U.S. banks continued to tighten standards and terms over the past three months on all major types of loans to individuals or households during the third quarter, according to a senior loan officer opinion survey on bank lending practices released yesterday by the Federal Reserve. The percentage of banks that tightened standards and terms for most loan categories, however, continued to decline from the peaks reached late last year.
Some 15% of survey respondents reported tightening standards for credit card loans to individuals or households, down from the 35% that reported doing so in the previous quarter's survey and the smallest net percentage reported since April 2008. Between 30% and 40% of banks continued to report tightening various terms and conditions on credit card loans, including credit limits, interest rate spreads, minimum required credit scores and their willingness to grant loans to customers who do not meet credit-scoring thresholds.
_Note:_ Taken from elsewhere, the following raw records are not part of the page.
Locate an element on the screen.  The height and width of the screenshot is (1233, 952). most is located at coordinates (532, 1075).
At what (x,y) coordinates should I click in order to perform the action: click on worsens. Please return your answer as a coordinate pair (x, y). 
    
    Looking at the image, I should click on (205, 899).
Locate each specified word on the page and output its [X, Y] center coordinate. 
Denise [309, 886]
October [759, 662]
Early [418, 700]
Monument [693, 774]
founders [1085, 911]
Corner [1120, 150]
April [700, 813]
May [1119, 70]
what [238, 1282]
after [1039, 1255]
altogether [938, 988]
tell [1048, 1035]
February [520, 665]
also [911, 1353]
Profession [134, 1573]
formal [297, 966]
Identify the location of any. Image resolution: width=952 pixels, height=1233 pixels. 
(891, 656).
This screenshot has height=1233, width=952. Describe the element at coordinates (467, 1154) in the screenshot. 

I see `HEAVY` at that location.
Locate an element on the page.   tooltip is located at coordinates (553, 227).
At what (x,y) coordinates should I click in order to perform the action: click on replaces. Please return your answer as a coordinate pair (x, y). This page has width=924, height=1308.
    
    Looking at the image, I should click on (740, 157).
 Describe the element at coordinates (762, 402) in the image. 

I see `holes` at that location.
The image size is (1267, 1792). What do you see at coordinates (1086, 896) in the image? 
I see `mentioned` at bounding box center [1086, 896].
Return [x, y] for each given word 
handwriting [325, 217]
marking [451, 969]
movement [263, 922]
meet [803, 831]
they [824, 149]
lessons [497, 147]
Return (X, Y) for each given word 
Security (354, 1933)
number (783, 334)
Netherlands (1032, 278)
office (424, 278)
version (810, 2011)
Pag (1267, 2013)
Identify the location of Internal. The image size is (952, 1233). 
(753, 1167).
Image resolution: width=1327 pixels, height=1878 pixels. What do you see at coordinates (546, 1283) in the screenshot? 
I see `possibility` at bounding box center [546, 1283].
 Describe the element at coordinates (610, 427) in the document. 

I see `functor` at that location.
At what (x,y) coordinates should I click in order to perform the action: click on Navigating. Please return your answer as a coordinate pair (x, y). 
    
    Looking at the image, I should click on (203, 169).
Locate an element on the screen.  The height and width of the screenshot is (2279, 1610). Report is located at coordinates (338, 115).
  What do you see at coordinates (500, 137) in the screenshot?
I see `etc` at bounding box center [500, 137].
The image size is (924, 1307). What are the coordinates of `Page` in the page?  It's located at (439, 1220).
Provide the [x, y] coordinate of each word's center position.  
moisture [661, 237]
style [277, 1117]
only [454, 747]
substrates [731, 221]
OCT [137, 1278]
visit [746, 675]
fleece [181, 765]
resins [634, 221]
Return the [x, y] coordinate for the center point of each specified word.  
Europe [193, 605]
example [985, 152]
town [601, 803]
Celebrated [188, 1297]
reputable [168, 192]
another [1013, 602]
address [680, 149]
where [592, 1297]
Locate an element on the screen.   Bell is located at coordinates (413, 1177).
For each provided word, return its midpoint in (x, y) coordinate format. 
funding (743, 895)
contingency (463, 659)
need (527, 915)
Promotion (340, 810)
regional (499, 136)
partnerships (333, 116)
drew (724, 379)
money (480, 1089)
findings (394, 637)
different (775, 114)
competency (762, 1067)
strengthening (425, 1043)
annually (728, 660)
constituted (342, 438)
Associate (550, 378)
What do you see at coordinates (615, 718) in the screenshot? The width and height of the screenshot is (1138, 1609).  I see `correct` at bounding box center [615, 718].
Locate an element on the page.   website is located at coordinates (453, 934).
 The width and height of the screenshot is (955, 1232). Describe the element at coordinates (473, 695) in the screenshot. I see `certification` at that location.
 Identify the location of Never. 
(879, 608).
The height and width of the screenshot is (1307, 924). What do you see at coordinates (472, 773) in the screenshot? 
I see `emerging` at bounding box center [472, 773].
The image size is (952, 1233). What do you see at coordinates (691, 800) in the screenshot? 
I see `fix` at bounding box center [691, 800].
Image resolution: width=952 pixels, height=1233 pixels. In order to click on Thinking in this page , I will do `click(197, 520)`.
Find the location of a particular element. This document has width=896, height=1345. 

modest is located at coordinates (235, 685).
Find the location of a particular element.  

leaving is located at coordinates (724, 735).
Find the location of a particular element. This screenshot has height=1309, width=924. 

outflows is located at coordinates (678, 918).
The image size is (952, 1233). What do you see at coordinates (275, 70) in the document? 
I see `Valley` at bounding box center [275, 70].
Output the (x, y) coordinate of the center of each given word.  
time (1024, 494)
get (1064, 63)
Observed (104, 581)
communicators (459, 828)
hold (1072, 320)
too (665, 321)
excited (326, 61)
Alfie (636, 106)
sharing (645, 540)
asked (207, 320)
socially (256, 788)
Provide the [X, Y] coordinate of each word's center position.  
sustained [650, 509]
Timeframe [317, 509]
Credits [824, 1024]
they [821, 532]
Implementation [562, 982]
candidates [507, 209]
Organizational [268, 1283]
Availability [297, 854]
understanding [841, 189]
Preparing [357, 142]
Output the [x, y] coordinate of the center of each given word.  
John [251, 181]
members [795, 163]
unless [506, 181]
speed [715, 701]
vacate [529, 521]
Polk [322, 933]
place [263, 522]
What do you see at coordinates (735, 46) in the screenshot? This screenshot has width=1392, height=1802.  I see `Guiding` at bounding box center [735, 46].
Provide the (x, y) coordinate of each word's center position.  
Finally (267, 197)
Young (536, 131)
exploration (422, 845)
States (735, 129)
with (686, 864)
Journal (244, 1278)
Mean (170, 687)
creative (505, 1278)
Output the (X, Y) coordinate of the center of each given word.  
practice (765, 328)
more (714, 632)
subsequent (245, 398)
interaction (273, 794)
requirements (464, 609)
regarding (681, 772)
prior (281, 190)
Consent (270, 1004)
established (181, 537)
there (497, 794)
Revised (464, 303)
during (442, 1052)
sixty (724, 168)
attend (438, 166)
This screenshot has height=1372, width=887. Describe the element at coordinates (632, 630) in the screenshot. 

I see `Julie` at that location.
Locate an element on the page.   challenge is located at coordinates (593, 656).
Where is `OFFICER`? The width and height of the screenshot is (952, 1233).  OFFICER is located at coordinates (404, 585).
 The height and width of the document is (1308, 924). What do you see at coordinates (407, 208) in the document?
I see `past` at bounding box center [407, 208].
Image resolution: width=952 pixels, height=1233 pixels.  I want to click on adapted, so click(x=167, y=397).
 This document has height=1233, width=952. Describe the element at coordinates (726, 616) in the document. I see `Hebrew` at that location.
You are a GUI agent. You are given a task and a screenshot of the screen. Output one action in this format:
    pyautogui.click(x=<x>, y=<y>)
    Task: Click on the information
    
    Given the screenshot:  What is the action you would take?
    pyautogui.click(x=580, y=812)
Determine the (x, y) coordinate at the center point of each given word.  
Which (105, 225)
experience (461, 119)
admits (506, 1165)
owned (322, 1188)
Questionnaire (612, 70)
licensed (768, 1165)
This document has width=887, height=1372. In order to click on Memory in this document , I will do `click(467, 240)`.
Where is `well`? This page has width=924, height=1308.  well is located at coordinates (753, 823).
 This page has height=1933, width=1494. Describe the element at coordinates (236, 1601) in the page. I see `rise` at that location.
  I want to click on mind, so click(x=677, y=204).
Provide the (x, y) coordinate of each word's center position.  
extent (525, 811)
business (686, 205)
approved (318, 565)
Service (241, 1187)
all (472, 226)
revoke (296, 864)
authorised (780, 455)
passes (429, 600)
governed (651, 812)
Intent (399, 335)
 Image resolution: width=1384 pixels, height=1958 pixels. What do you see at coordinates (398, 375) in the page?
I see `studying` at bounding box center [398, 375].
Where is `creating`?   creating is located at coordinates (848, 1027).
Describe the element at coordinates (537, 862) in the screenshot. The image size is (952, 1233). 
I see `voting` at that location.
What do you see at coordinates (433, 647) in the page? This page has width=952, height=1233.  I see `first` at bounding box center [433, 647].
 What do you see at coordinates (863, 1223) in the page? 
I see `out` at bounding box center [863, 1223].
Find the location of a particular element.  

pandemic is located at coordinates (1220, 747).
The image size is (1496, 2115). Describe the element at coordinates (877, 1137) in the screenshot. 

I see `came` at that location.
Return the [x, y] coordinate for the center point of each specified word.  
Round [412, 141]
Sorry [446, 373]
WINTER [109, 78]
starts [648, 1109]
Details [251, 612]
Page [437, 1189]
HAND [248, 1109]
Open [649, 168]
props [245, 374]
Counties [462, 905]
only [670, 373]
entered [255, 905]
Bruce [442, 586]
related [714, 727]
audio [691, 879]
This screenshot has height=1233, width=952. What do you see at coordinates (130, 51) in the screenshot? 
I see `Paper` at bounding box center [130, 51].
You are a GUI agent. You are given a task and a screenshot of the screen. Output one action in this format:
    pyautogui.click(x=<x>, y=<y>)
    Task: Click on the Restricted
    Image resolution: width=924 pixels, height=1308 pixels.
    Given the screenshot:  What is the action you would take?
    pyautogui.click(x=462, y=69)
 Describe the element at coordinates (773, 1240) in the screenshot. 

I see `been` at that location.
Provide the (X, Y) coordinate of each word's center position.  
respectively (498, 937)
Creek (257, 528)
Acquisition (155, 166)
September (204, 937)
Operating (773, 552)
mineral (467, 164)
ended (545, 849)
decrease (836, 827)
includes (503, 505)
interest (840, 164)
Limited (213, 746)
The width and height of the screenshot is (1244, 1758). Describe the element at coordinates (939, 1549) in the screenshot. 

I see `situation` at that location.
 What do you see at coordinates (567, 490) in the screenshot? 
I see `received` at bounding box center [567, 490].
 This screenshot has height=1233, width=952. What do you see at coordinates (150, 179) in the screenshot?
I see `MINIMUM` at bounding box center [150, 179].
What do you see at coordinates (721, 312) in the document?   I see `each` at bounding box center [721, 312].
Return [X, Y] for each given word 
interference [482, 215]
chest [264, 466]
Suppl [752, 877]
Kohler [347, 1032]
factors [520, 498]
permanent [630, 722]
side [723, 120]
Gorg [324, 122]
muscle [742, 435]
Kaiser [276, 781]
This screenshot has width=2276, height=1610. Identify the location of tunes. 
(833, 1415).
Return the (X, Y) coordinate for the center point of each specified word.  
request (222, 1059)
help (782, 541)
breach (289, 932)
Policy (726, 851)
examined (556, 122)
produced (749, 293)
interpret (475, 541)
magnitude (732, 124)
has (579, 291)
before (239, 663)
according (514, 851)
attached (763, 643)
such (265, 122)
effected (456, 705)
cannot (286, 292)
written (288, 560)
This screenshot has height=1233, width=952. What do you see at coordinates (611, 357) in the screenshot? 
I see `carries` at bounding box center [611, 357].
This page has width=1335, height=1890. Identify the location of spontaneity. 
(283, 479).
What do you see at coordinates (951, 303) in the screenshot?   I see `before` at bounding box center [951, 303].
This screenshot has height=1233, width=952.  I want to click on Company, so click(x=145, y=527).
Approximately 15% of banks, on net, reported having tightened standards on consumer loans other than credit card loans during the third quarter, down from the 35% that reported having done so in the previous quarter and the smallest net percentage of tightening recorded since January 2008. With the exception of interest rate spreads, which nearly 35% of banks reported having widened, reports of tighter terms on other consumer loans were also less prevalent. For consumer loans of all types, 25% of banks reported weaker demand, roughly the same as in the previous quarter.
Approximately 25% of banks, on net, reported that they had tightened standards on prime residential real estate loans over the past three months, which is slightly higher than during the second quarter, but is still significantly below the peak of 75% that was reported in July of last year.
For the third consecutive quarter, banks reported that demand for prime residential real estate loans strengthened. Some 30% of banks reported tightening standards on nontraditional mortgage loans, which represents a decline of about 15 percentage points from the previous quarter.